Exercise text START

FF and PA Disadvantages
Recent changes in pricing raised the software and hardware cost of FF considerably. When you include the cost of power supplies, field blocks, fieldbus cards, licensing and configuration software, and the field devices themselves, the cost can equal or exceed traditional I/O.
The installed cost of Profibus-PA is often as high as or higher than most 4-20 mA installations when you include the cost of the Profibus-DP communications, DP/PA links and/or couplers, along with field blocks, licensing and configuration software, and the field devices. However, Profibus-PA seems to currently enjoy a slight cost advantage over FF.
Process areas with scattered field devices or devices located close to the control room do not favor FF or Profibus-PA. The installed cost in such situations almost certainly will be higher than traditional I/O.
Both Profibus-PA- and FF-capable field devices are typically more expensive than 4-20 mA devices. Also, most field devices are higher-end devices with all of the options. Vendors offer very few low-end devices that are Profibus-PA-capable or FF-capable.
Designing either of the networks can be difficult because of competing priorities. Maximizing the number of devices on a network reduces installed cost but greatly increases the likelihood of plant disruption if a segment is lost. If a segment is limited to one control loop and some indicating devices, the exposure drops significantly but installed cost will be substantially higher.
Strongly evaluate failure modes when you consider an FF or Profibus-PA installation. The loss of a single communications card, power supply, network cable or link/coupler (in Profibus-PA) can take out the entire segment. If multiple control loops are on that segment, a plant shutdown could be unavoidable. There are options for redundant FF and PA communication cards and redundant power supplies, but this can be significantly more expensive.
Most FF and Profibus-PA segments must come out of service in order to install a new device on the network. This can cause serious problems for plants in continuous operation.
Both networks require much more engineering than 4-20 mA networks, and each segment must be evaluated for data transfer rates, power loading, reflections, etc.
Officially, the largest number of devices on either network is 32. In reality, the number is a great deal less than that. Failure considerations, data communication rates and power constraints reduce that figure significantly.
Installation for both networks is more technically challenging than 4-20 mA systems. Special care must be taken to make terminations properly and terminate the network in the proper locations.
FF device file revisions are common and replacement instruments might not work without some effort to find the new device file, put it in the system, and update the network.
Profibus-PA device definition files (GSD) are revised frequently, so when a device is replaced, it will often require an updated GSD definition file in order to be recognized by the system. This can require a rebuild of the network. (A Profibus-PA network is slot addressed and the network configuration file is made up of a list of the GSD files of each node. If the GSD file changes, then the network configuration file must be recompiled and downloaded to restore operation.) Both cases require a much higher technician or engineering skill set to address maintenance issues.
Troubleshooting these networks can be very difficult, and there are few means of diagnosing problems other than eliminating one device at a time if severe network problems occur. Engineering involvement will usually be required, and this adds to lifecycle costs.
P. Hunter Vegas is senior project leader at industrial process control system integrator Avid Solutions (www.avidsolutionsinc.com), based in Winston-Salem, N.C. Vegas and his colleagues have engineered and installed many fieldbus systems in many different industries. This article reflects their experiences plus those obtained from interviews of numerous end users throughout industry.

Exercise text END

What you are asked to do:
Copy out the stretch of the fieldbus disadvantages text from "Strongly evaluate failure" through "loading, reflections, etc.", switching "plant shutdown" to "site shutdown". The material that comes next is separate from the fieldbus disadvantages text.

Recorded data START

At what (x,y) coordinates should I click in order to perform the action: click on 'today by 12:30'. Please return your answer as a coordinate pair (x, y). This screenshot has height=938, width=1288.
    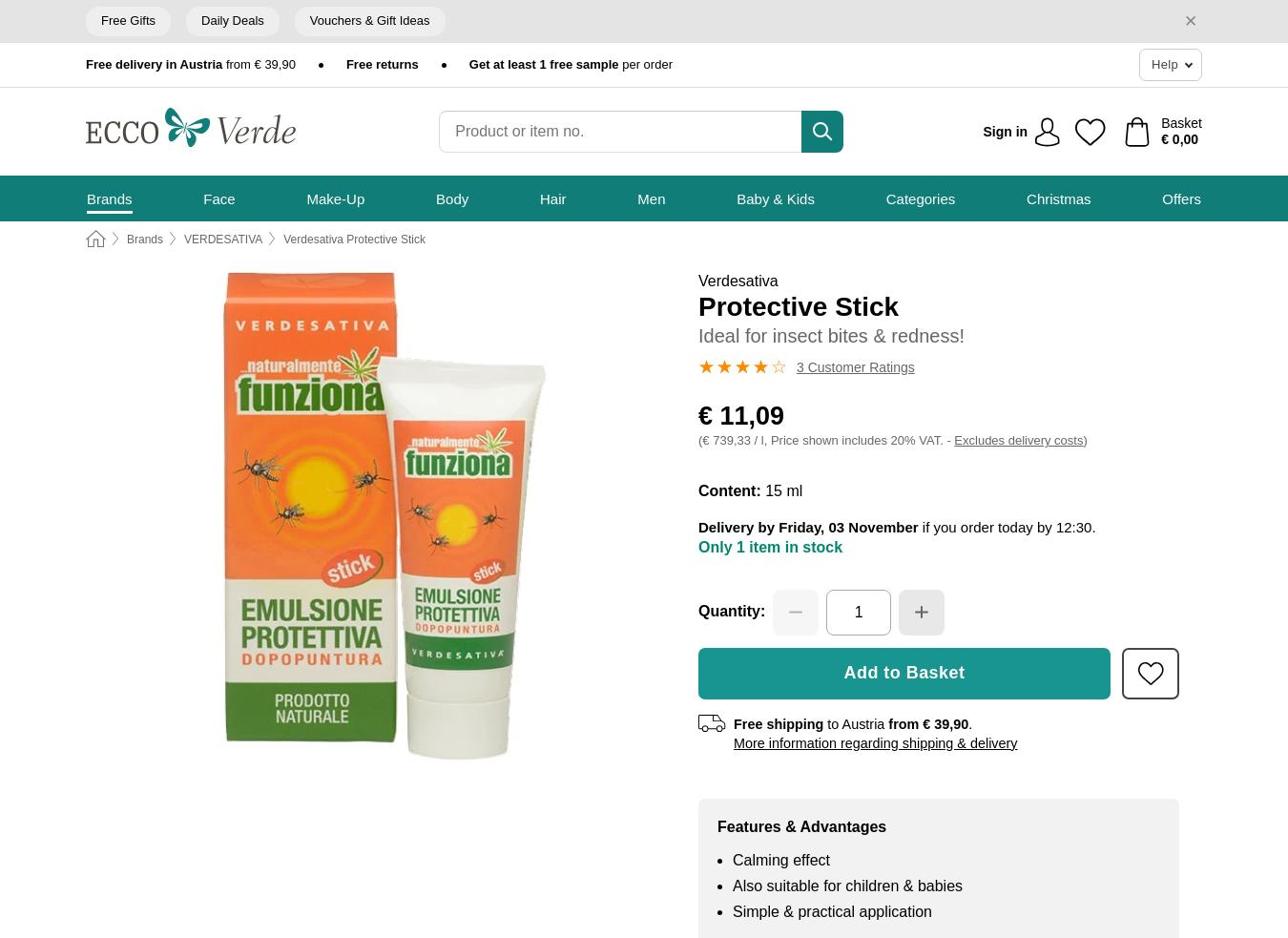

Recorded data END

Response:
Strongly evaluate failure modes when you consider an FF or Profibus-PA installation. The loss of a single communications card, power supply, network cable or link/coupler (in Profibus-PA) can take out the entire segment. If multiple control loops are on that segment, a site shutdown could be unavoidable. There are options for redundant FF and PA communication cards and redundant power supplies, but this can be significantly more expensive.
Most FF and Profibus-PA segments must come out of service in order to install a new device on the network. This can cause serious problems for plants in continuous operation.
Both networks require much more engineering than 4-20 mA networks, and each segment must be evaluated for data transfer rates, power loading, reflections, etc.